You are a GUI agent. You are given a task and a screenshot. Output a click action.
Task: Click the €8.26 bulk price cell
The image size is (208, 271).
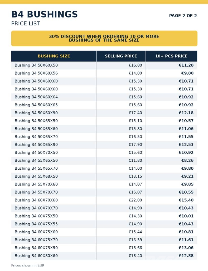tap(187, 161)
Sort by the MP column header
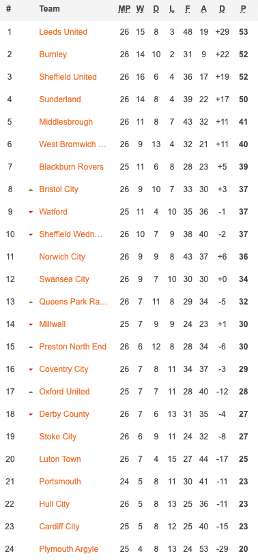This screenshot has width=258, height=560. [x=124, y=9]
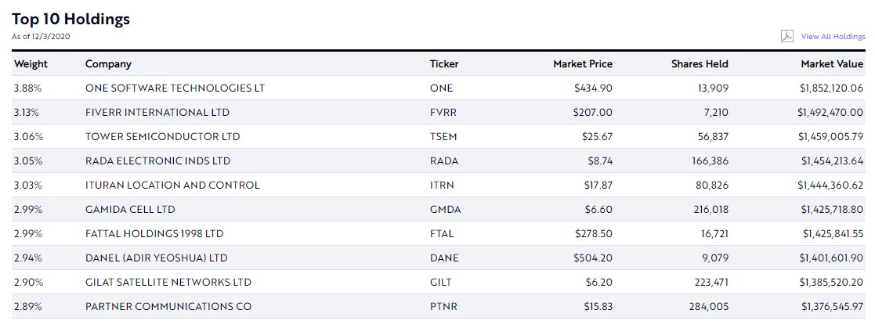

▬▬▬▬▬▬

* **Your task**:
Output, exactly and with no pictures, every line from the one that contains "Task: Click the €8.26 bulk price cell" through the final line of the entries.

* **Completed exercise**:
Task: Click the €8.26 bulk price cell
The image size is (208, 271).
tap(187, 161)
Sort by the MP column header
This screenshot has width=258, height=560. [x=124, y=9]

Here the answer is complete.